This American Life has retracted an episode that focused on working conditions inside a Foxconn iPad factory, calling the source material "partially fabricated." The episode — the most popular in TAL history with nearly a million streams — was partially based on the work of artist Mike Daisey, who apparently lied to fact-checkers about his experiences visiting Foxconn's facility. Some of the lies were discovered during an interview with Daisey's Chinese translator, who disputed the facts presented in his show and on the air.
A new episode of This American Life detailing the issues and what happened airs later today, with an MP3 of the broadcast available Sunday. Host Ira Glass is taking full responsibility for the error, saying that he's "horrified to have let something like this onto public radio."
Daisey lied to me and to This American Life producer Brian Reed during the fact checking we did on the story, before it was broadcast. That doesn't excuse the fact that we never should've put this on the air. In the end, this was our mistake.
For his part, Daisey does not seem to be contrite at all, with a statement on his blog saying that his work is "not journalism" and "operates under a different set of rules and expectations" from a show like This American Life.
What I do is not journalism. The tools of the theater are not the same as the tools of journalism. For this reason, I regret that I allowed THIS AMERICAN LIFE to air an excerpt from my monologue. THIS AMERICAN LIFE is essentially a journalistic - not a theatrical - enterprise, and as such it operates under a different set of rules and expectations.
Our sources at Apple have told us for months that the company viewed Daisey as untrustworthy, and it appears that those suspicions have been borne out.

Provided records:

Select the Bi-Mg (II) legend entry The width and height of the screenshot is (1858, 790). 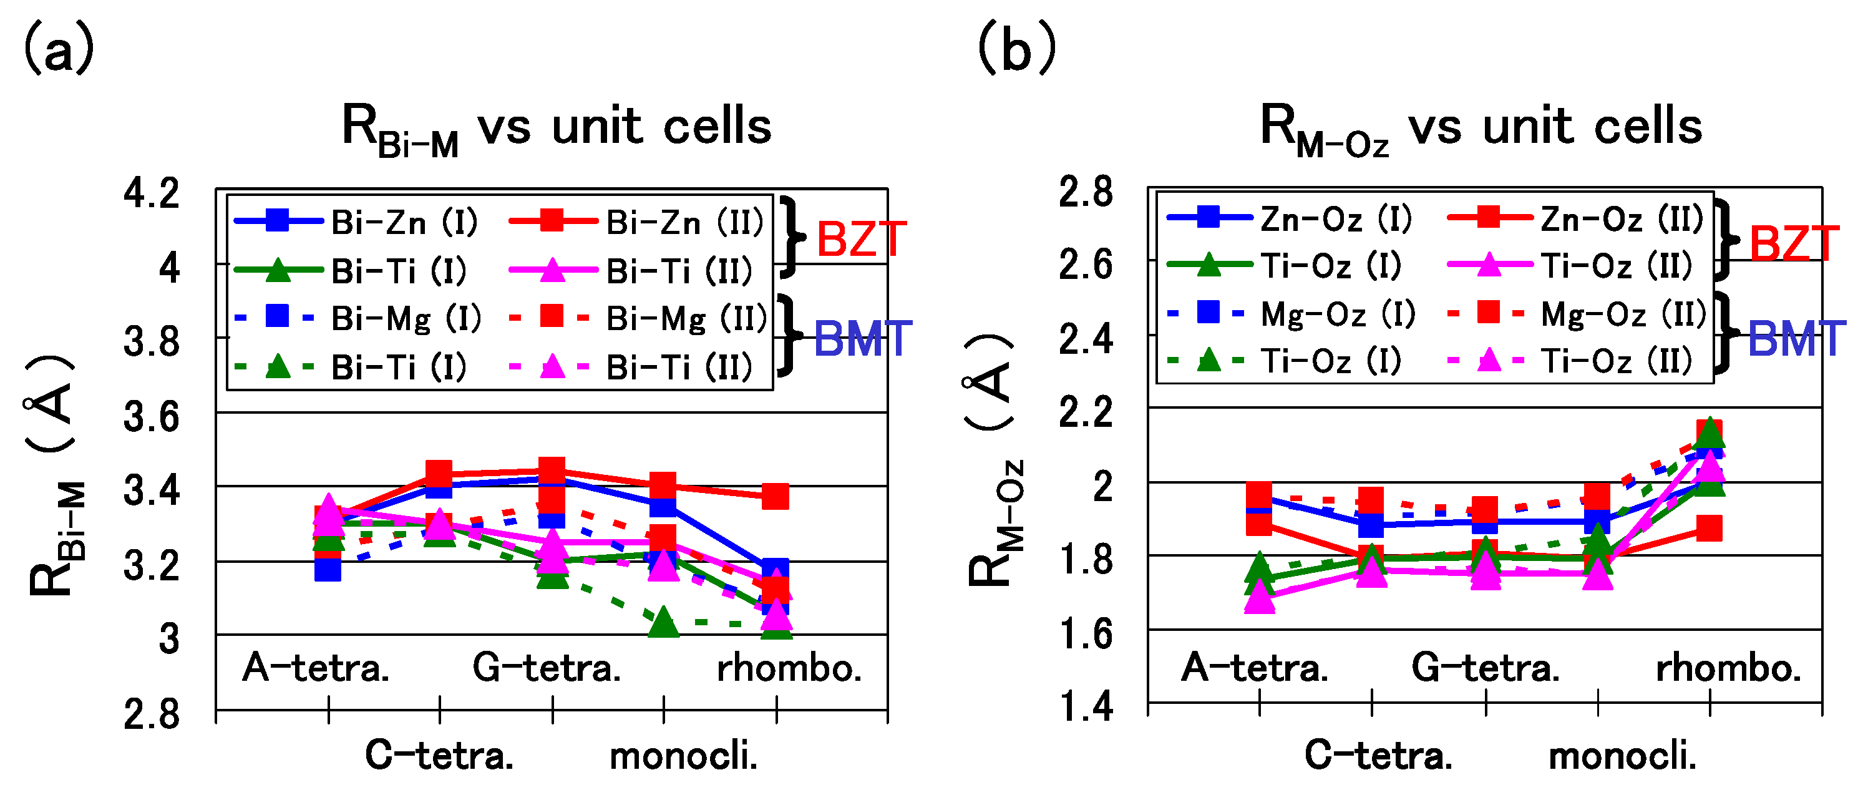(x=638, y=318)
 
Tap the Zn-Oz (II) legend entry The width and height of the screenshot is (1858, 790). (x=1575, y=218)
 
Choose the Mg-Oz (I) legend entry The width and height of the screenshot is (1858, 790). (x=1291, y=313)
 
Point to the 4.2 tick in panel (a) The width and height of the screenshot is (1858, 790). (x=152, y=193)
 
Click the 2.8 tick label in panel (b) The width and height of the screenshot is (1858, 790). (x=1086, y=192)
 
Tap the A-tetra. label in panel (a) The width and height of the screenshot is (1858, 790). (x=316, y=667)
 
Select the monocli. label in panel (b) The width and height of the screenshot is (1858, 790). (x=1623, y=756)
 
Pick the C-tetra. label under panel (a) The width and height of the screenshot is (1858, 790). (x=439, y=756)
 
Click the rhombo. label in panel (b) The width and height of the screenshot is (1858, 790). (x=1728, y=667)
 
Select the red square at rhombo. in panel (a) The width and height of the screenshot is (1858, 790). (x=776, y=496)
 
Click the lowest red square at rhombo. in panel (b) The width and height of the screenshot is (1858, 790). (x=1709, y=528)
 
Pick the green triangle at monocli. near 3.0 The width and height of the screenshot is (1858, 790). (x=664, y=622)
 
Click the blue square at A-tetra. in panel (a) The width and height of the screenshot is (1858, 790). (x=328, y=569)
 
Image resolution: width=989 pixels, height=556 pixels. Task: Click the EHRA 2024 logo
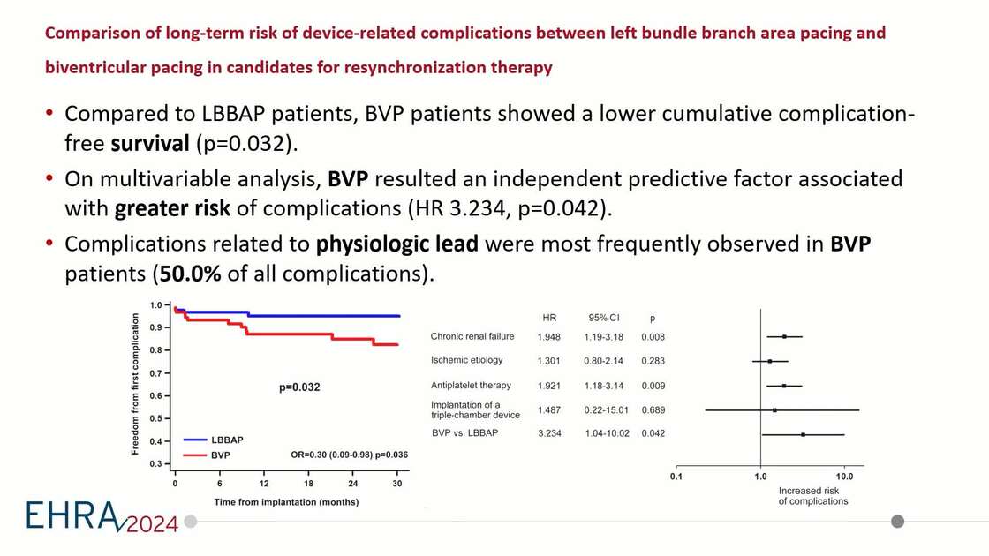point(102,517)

Stated task 1: In the news article on the This American Life retraction, about how many streams did the retracted episode have?
Stated task 2: Turn the records, from the line containing "Click the rhombo." through the end of the records, inclusive, into a JSON list of strings with one string per line. Omit blank lines and the pictures.
The news article and the records have no connection to each other.

Task solution 1: Nearly a million.

Task solution 2:
[
  "Click the rhombo. label in panel (b) The width and height of the screenshot is (1858, 790). (x=1728, y=667)",
  "Select the red square at rhombo. in panel (a) The width and height of the screenshot is (1858, 790). (x=776, y=496)",
  "Click the lowest red square at rhombo. in panel (b) The width and height of the screenshot is (1858, 790). (x=1709, y=528)",
  "Pick the green triangle at monocli. near 3.0 The width and height of the screenshot is (1858, 790). (x=664, y=622)",
  "Click the blue square at A-tetra. in panel (a) The width and height of the screenshot is (1858, 790). (x=328, y=569)",
  "Image resolution: width=989 pixels, height=556 pixels. Task: Click the EHRA 2024 logo",
  "point(102,517)"
]